═══ Data extract

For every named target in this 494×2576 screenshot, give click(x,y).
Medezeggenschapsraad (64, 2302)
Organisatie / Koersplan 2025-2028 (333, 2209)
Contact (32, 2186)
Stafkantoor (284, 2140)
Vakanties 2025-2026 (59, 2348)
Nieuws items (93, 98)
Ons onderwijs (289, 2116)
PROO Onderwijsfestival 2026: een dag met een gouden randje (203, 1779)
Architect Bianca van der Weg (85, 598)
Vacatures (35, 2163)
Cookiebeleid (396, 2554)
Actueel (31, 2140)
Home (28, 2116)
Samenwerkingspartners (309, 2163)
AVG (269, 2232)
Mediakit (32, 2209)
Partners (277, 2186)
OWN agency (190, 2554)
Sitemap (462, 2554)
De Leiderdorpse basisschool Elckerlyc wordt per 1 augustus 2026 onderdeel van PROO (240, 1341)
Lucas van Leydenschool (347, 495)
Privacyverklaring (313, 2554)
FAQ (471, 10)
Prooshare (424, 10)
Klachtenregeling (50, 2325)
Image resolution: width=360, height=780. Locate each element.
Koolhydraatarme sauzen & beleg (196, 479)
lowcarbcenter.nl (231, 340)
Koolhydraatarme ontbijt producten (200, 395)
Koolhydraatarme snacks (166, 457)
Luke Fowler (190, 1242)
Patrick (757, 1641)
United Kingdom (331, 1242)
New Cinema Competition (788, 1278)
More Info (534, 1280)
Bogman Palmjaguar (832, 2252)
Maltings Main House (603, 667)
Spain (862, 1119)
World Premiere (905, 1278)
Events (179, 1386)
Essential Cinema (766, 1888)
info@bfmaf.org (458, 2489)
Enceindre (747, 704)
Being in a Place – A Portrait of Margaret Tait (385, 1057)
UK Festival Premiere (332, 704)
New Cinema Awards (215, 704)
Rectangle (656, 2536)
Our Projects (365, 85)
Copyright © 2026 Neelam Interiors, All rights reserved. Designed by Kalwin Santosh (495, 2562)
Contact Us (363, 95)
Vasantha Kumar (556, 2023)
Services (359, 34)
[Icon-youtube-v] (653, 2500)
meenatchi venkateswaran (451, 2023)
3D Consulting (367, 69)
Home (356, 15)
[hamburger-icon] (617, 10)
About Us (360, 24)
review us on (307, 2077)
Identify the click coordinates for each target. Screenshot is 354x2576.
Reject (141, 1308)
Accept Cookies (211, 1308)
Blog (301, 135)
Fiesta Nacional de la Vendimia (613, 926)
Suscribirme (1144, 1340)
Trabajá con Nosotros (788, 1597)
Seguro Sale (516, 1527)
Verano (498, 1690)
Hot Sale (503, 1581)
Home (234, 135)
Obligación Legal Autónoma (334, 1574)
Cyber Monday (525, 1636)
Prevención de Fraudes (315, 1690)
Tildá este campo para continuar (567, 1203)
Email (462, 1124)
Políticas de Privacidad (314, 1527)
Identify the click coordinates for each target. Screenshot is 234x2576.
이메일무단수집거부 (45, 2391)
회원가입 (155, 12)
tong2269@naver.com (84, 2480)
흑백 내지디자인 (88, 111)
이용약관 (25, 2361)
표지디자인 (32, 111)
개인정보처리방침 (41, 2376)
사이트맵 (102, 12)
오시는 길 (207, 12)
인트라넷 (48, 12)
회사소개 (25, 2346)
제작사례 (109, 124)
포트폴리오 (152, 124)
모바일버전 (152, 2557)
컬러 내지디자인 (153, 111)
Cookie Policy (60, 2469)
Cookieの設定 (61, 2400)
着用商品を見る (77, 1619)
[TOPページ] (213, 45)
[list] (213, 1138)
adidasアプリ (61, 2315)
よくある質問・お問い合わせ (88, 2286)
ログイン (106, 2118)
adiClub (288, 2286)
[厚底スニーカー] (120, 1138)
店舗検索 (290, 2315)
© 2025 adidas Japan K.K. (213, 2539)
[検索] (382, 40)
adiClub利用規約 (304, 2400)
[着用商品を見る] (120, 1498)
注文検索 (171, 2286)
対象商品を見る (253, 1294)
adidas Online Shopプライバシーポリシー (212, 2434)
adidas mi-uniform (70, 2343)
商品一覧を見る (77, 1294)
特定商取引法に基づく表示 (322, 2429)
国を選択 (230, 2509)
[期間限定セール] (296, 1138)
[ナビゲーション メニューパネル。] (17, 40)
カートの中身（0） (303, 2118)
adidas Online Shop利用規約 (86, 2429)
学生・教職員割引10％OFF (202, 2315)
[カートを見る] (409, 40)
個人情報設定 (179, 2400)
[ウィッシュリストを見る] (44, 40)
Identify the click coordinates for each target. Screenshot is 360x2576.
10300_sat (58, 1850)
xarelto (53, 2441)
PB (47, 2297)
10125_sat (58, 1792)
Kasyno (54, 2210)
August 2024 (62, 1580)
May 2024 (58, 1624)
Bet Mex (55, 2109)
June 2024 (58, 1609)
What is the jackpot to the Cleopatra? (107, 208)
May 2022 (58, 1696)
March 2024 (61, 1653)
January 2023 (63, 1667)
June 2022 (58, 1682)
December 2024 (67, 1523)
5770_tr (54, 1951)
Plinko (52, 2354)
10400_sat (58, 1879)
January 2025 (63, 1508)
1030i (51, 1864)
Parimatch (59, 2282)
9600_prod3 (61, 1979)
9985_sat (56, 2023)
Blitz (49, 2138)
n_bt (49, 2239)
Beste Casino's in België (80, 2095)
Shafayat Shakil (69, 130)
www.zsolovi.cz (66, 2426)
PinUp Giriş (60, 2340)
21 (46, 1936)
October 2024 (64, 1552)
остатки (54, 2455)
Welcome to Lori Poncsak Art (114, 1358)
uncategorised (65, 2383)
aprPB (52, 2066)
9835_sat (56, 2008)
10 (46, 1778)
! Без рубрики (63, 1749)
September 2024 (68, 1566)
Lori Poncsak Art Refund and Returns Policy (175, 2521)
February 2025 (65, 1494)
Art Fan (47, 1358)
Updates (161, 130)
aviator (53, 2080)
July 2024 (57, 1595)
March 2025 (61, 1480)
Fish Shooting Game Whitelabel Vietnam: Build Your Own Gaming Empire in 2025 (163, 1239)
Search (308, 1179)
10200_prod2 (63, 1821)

══════

What is being asked: Write out every entry again, keeping each line exactly the same.

Worked solution:
For every named target in this 494×2576 screenshot, give click(x,y).
Medezeggenschapsraad (64, 2302)
Organisatie / Koersplan 2025-2028 (333, 2209)
Contact (32, 2186)
Stafkantoor (284, 2140)
Vakanties 2025-2026 (59, 2348)
Nieuws items (93, 98)
Ons onderwijs (289, 2116)
PROO Onderwijsfestival 2026: een dag met een gouden randje (203, 1779)
Architect Bianca van der Weg (85, 598)
Vacatures (35, 2163)
Cookiebeleid (396, 2554)
Actueel (31, 2140)
Home (28, 2116)
Samenwerkingspartners (309, 2163)
AVG (269, 2232)
Mediakit (32, 2209)
Partners (277, 2186)
OWN agency (190, 2554)
Sitemap (462, 2554)
De Leiderdorpse basisschool Elckerlyc wordt per 1 augustus 2026 onderdeel van PROO (240, 1341)
Lucas van Leydenschool (347, 495)
Privacyverklaring (313, 2554)
FAQ (471, 10)
Prooshare (424, 10)
Klachtenregeling (50, 2325)
Image resolution: width=360, height=780. Locate each element.
Koolhydraatarme sauzen & beleg (196, 479)
lowcarbcenter.nl (231, 340)
Koolhydraatarme ontbijt producten (200, 395)
Koolhydraatarme snacks (166, 457)
Luke Fowler (190, 1242)
Patrick (757, 1641)
United Kingdom (331, 1242)
New Cinema Competition (788, 1278)
More Info (534, 1280)
Bogman Palmjaguar (832, 2252)
Maltings Main House (603, 667)
Spain (862, 1119)
World Premiere (905, 1278)
Events (179, 1386)
Essential Cinema (766, 1888)
info@bfmaf.org (458, 2489)
Enceindre (747, 704)
Being in a Place – A Portrait of Margaret Tait (385, 1057)
UK Festival Premiere (332, 704)
New Cinema Awards (215, 704)
Rectangle (656, 2536)
Our Projects (365, 85)
Copyright © 2026 Neelam Interiors, All rights reserved. Designed by Kalwin Santosh (495, 2562)
Contact Us (363, 95)
Vasantha Kumar (556, 2023)
Services (359, 34)
[Icon-youtube-v] (653, 2500)
meenatchi venkateswaran (451, 2023)
3D Consulting (367, 69)
Home (356, 15)
[hamburger-icon] (617, 10)
About Us (360, 24)
review us on (307, 2077)
Identify the click coordinates for each target. Screenshot is 354x2576.
Reject (141, 1308)
Accept Cookies (211, 1308)
Blog (301, 135)
Fiesta Nacional de la Vendimia (613, 926)
Suscribirme (1144, 1340)
Trabajá con Nosotros (788, 1597)
Seguro Sale (516, 1527)
Verano (498, 1690)
Hot Sale (503, 1581)
Home (234, 135)
Obligación Legal Autónoma (334, 1574)
Cyber Monday (525, 1636)
Prevención de Fraudes (315, 1690)
Tildá este campo para continuar (567, 1203)
Email (462, 1124)
Políticas de Privacidad (314, 1527)
Identify the click coordinates for each target. Screenshot is 234x2576.
이메일무단수집거부 (45, 2391)
회원가입 (155, 12)
tong2269@naver.com (84, 2480)
흑백 내지디자인 (88, 111)
이용약관 (25, 2361)
표지디자인 (32, 111)
개인정보처리방침 (41, 2376)
사이트맵 (102, 12)
오시는 길 (207, 12)
인트라넷 (48, 12)
회사소개 (25, 2346)
제작사례 (109, 124)
포트폴리오 (152, 124)
모바일버전 (152, 2557)
컬러 내지디자인 (153, 111)
Cookie Policy (60, 2469)
Cookieの設定 (61, 2400)
着用商品を見る (77, 1619)
[TOPページ] (213, 45)
[list] (213, 1138)
adidasアプリ (61, 2315)
よくある質問・お問い合わせ (88, 2286)
ログイン (106, 2118)
adiClub (288, 2286)
[厚底スニーカー] (120, 1138)
店舗検索 (290, 2315)
© 2025 adidas Japan K.K. (213, 2539)
[検索] (382, 40)
adiClub利用規約 (304, 2400)
[着用商品を見る] (120, 1498)
注文検索 (171, 2286)
対象商品を見る (253, 1294)
adidas Online Shopプライバシーポリシー (212, 2434)
adidas mi-uniform (70, 2343)
商品一覧を見る (77, 1294)
特定商取引法に基づく表示 (322, 2429)
国を選択 (230, 2509)
[期間限定セール] (296, 1138)
[ナビゲーション メニューパネル。] (17, 40)
カートの中身（0） (303, 2118)
adidas Online Shop利用規約 (86, 2429)
学生・教職員割引10％OFF (202, 2315)
[カートを見る] (409, 40)
個人情報設定 (179, 2400)
[ウィッシュリストを見る] (44, 40)
Identify the click coordinates for each target. Screenshot is 360x2576.
10300_sat (58, 1850)
xarelto (53, 2441)
PB (47, 2297)
10125_sat (58, 1792)
Kasyno (54, 2210)
August 2024 (62, 1580)
May 2024 (58, 1624)
Bet Mex (55, 2109)
June 2024 (58, 1609)
What is the jackpot to the Cleopatra? (107, 208)
May 2022 (58, 1696)
March 2024 (61, 1653)
January 2023 (63, 1667)
June 2022 (58, 1682)
December 2024 (67, 1523)
5770_tr (54, 1951)
Plinko (52, 2354)
10400_sat (58, 1879)
January 2025 (63, 1508)
1030i (51, 1864)
Parimatch (59, 2282)
9600_prod3 (61, 1979)
9985_sat (56, 2023)
Blitz (49, 2138)
n_bt (49, 2239)
Beste Casino's in België (80, 2095)
Shafayat Shakil (69, 130)
www.zsolovi.cz (66, 2426)
PinUp Giriş (60, 2340)
21 (46, 1936)
October 2024 (64, 1552)
остатки (54, 2455)
Welcome to Lori Poncsak Art (114, 1358)
uncategorised (65, 2383)
aprPB (52, 2066)
9835_sat (56, 2008)
10 (46, 1778)
! Без рубрики (63, 1749)
September 2024 (68, 1566)
Lori Poncsak Art Refund and Returns Policy (175, 2521)
February 2025 (65, 1494)
Art Fan (47, 1358)
Updates (161, 130)
aviator (53, 2080)
July 2024 (57, 1595)
March 2025 (61, 1480)
Fish Shooting Game Whitelabel Vietnam: Build Your Own Gaming Empire in 2025 (163, 1239)
Search (308, 1179)
10200_prod2 (63, 1821)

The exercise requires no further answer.